## WHAT TO DO
The response must be the exact lines from the line holding "Task: Disable the" through the end of the entries, with no pictures and nothing else.

## RECORDS SUPPLIED

..............................

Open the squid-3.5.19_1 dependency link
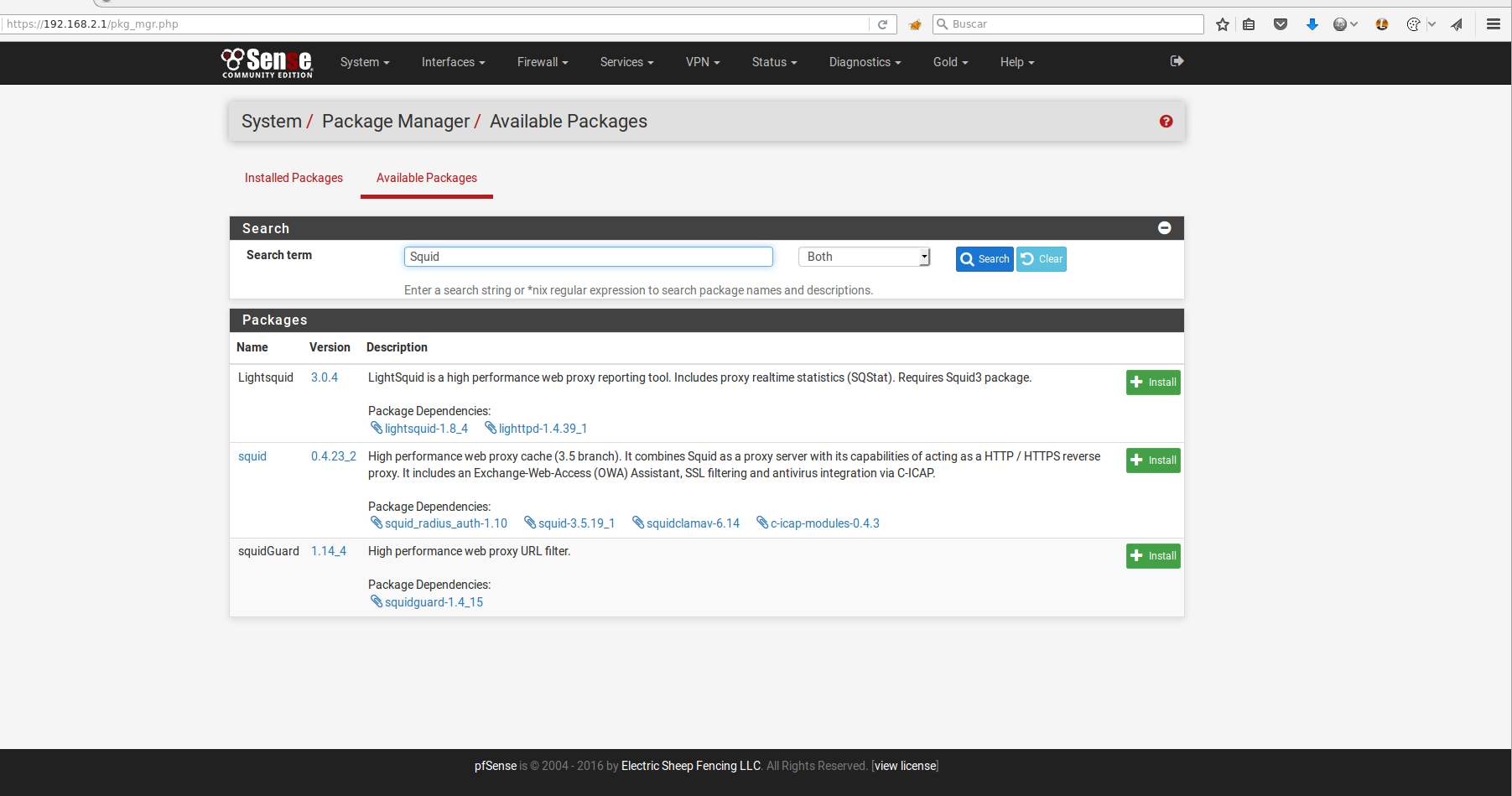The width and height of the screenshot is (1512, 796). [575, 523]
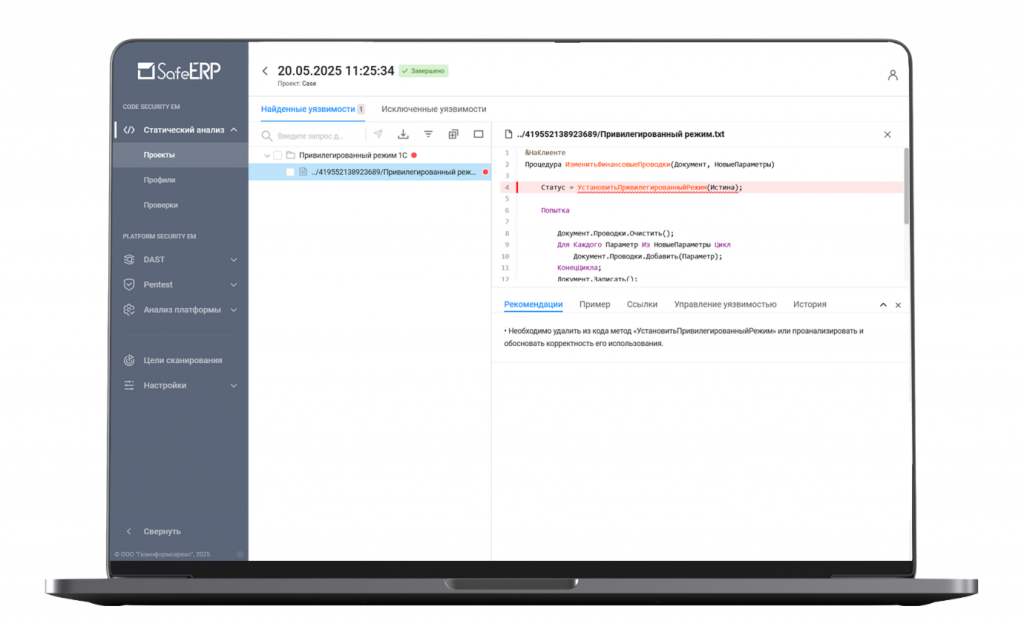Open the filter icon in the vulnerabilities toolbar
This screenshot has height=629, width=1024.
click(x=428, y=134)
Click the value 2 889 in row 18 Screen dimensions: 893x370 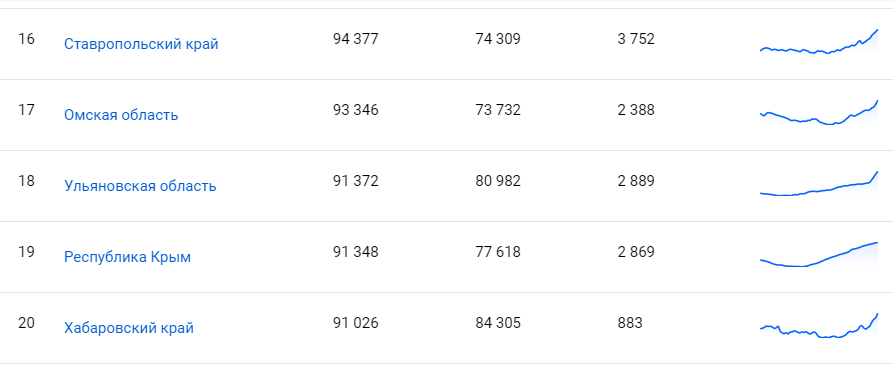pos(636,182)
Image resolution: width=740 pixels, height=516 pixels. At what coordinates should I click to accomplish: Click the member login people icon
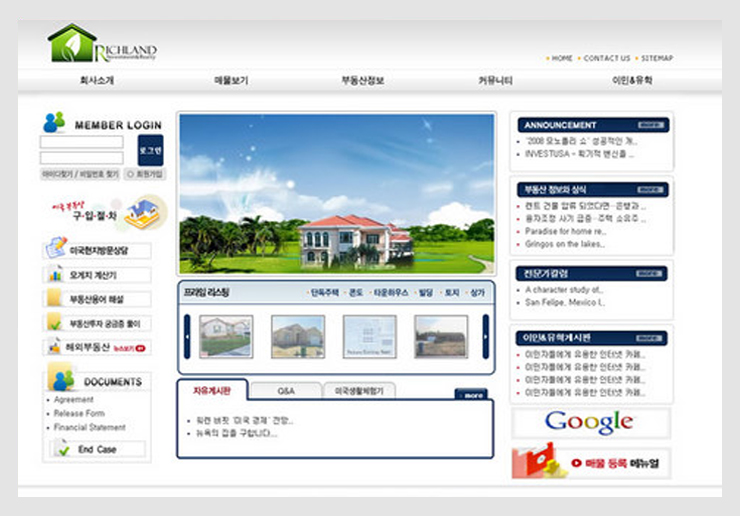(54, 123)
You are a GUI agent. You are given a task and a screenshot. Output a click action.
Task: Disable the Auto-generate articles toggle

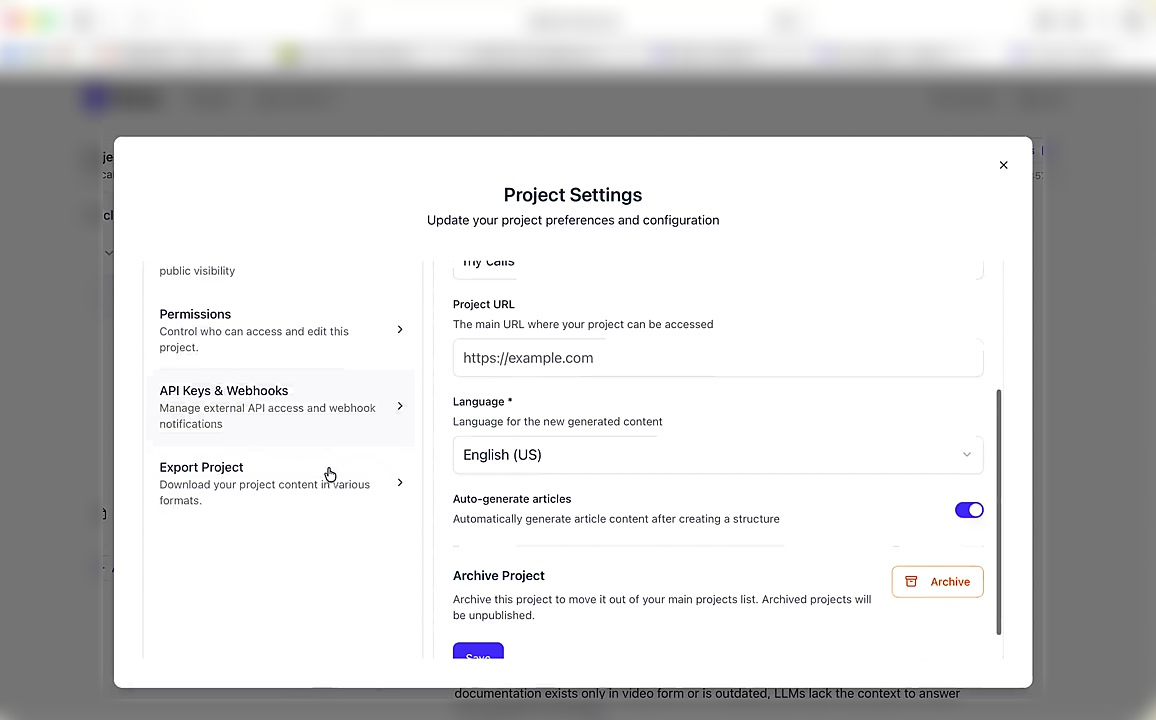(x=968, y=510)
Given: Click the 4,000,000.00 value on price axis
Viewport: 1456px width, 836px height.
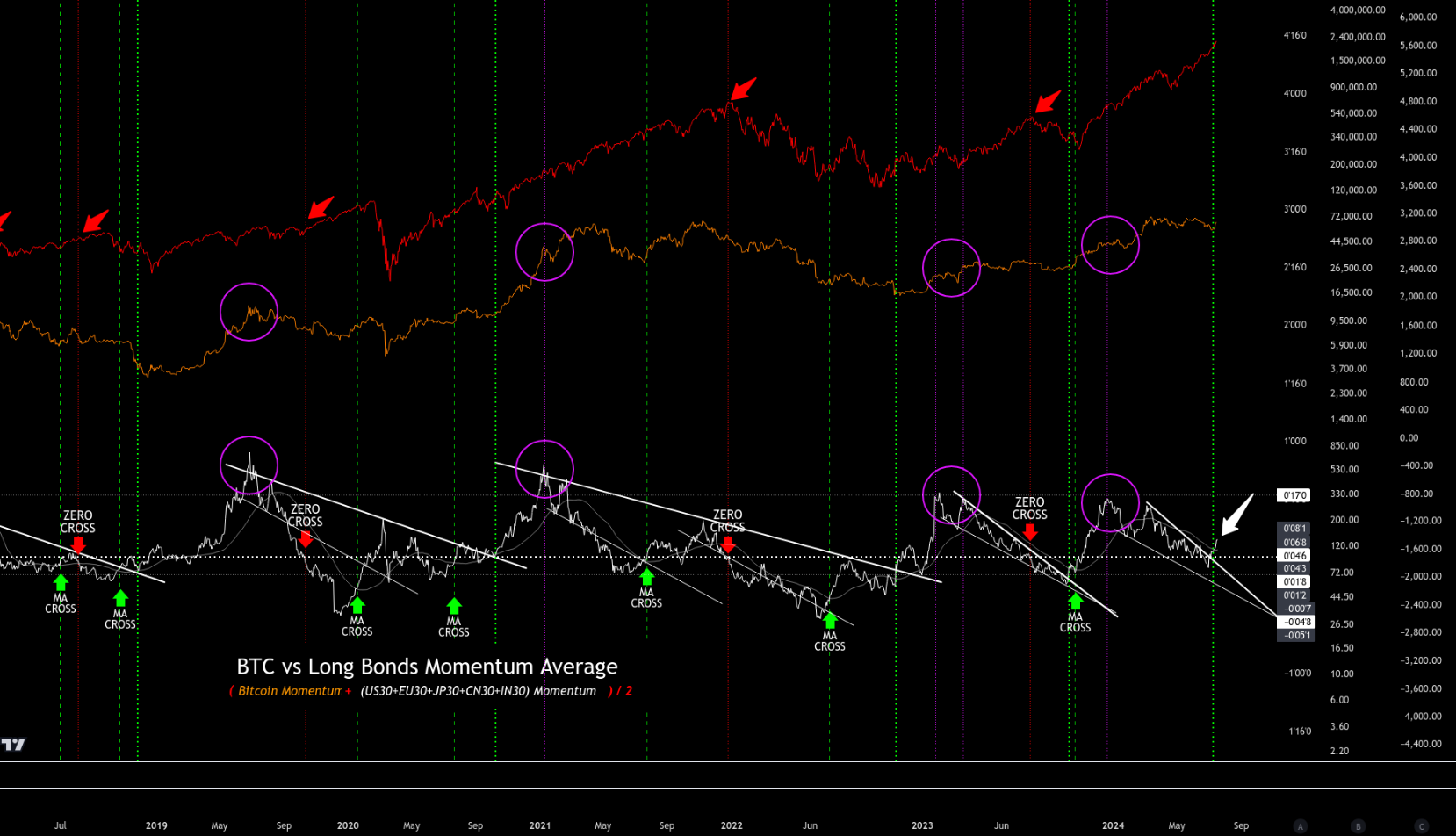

..............................

## REPLY TO THE TASK
Task: Disable the Auto-generate articles toggle

(x=968, y=510)
Given: Click the 4,000,000.00 value on price axis
Viewport: 1456px width, 836px height.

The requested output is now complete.